## REQUIRED WORK:
Restate word for word the lines beginning with the one that contains "800x510 pixels." and ending at the bottom of the records below, both included.

• • • • • • •

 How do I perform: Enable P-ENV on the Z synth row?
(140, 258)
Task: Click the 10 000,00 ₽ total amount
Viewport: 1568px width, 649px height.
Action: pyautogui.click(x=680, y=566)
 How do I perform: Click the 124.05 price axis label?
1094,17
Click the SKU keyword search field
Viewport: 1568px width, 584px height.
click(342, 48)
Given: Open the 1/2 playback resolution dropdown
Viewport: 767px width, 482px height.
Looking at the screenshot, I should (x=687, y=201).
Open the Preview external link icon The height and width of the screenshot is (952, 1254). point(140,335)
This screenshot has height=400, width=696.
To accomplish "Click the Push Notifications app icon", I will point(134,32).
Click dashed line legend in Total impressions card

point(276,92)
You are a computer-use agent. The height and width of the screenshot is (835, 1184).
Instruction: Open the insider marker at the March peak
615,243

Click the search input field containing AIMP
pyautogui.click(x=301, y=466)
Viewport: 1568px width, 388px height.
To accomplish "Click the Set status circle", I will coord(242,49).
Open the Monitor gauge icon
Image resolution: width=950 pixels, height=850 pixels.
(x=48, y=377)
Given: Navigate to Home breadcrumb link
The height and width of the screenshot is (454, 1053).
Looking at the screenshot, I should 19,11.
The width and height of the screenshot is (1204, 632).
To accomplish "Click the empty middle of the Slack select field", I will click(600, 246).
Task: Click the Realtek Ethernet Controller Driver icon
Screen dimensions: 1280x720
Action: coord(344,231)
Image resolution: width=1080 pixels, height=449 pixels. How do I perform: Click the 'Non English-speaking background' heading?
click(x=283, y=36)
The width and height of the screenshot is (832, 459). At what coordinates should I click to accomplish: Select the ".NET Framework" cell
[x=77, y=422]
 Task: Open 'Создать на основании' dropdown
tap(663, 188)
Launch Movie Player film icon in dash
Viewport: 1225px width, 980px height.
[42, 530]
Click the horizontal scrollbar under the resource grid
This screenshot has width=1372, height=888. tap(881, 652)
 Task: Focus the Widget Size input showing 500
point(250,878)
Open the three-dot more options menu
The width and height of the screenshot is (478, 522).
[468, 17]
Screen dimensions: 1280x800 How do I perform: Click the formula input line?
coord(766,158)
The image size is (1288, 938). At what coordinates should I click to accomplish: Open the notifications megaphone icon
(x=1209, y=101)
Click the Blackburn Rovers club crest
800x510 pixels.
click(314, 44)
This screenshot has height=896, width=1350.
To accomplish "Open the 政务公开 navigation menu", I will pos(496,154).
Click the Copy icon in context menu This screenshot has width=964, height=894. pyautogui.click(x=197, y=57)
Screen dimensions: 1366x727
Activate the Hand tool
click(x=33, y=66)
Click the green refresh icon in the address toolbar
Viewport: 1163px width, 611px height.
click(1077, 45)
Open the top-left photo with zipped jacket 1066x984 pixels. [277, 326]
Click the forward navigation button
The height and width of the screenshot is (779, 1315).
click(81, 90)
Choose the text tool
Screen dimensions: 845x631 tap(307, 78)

• • • • • • •

## SOLUTION TO THE PROBLEM:
800x510 pixels.
click(314, 44)
This screenshot has height=896, width=1350.
To accomplish "Open the 政务公开 navigation menu", I will pos(496,154).
Click the Copy icon in context menu This screenshot has width=964, height=894. pyautogui.click(x=197, y=57)
Screen dimensions: 1366x727
Activate the Hand tool
click(x=33, y=66)
Click the green refresh icon in the address toolbar
Viewport: 1163px width, 611px height.
click(1077, 45)
Open the top-left photo with zipped jacket 1066x984 pixels. [277, 326]
Click the forward navigation button
The height and width of the screenshot is (779, 1315).
click(81, 90)
Choose the text tool
Screen dimensions: 845x631 tap(307, 78)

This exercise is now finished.